Hydroxyproline level was determined using a Hydroxyproline Colorimetric Assay Kit (BioVision, Inc). Liver tissue (20 mg) was homogenized and hydrolyzed with 200 μL of 12 N HCl in a pressure-tight, Teflon-capped vial (Scientific Specialties, Inc, CA) at 120°C for 3 hours. After transferring 10 μL of each hydrolyzed sample to a 96-well plate to dry at 65°C, 100 μL of the chloramine T reagent was added to each sample, and the plate was incubated at 22°C−28°C for 5 minutes. After adding 100 μL of the 4-(dimethylamino) benzaldehyde (DMAB) reagent to each well and incubating for 90 minutes at 60°C, the absorbance of all samples was measured at 560 nm using a microplate reader. Hepatic levels of triglyceride were measured using the Triglyceride Liquid Reagents Kit (Pointe Scientific, Canton, MI).

Flow Cytometry

The mouse-specific antibodies used are shown in Table 3. Mouse fragment crystallizable (Fc) block (eBioscience, San Diego, CA) was used to block binding of aggregated immunoglobulins to Fc receptors. Flow cytometry was performed on a FACSCanto II cytometer (BD Biosciences, San Jose, CA).

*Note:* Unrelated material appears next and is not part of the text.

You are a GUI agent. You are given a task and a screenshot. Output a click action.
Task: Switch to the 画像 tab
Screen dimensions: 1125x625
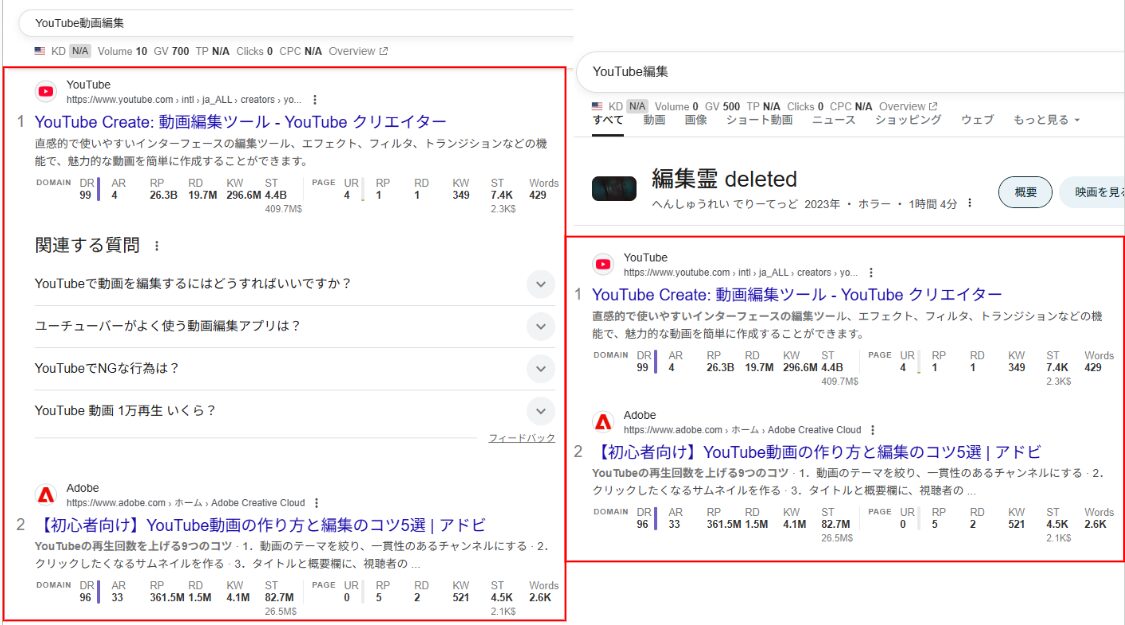696,120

In Vitro siRNA Transfection

To silence PRR expression in RAW 264.7 cells, specific mouse siRNAs (Santa Cruz Biotechnology, Inc, Paso Robles, CA) were used for transfection using Lipofectamine RNAiMAX (Thermo Fisher Scientific, Waltham, MA) following the manufacturer’s instructions. Briefly, siRNA and Lipofectamine RNAiMAX were mixed and incubated at 22°C−28°C for 5 minutes in Opti-MEM medium (Thermo Fisher Scientific, Waltham, MA). Then, the mixture was transferred to a 6-well plate at a final concentration of 20 nmol/L (siRNA) and 7.5 μL RNAiMAX per well. Cells were assayed 48 hours after siRNA transfection, and the protein levels of PRR were evaluated using β-actin as a loading control. To test the effect of PRR knockdown on LPS-induced proinflammatory cytokines and chemokine expression, cells were treated with LPS (100 ng/mL; Sigma) for 24 hours for analysis of mRNA at 48 hours after siRNA transfection.

Statistical Analysis

Data were analyzed using GraphPad Prism 8 (GraphPad Software, San Diego, CA) and are expressed as means ± SD. Statistical significance between groups was determined using the nonparametric Mann–Whitney U test (2 groups) or Kruskal–Wallis tests followed by the Dunn tests (>2 groups). Significance was determined at P < .05.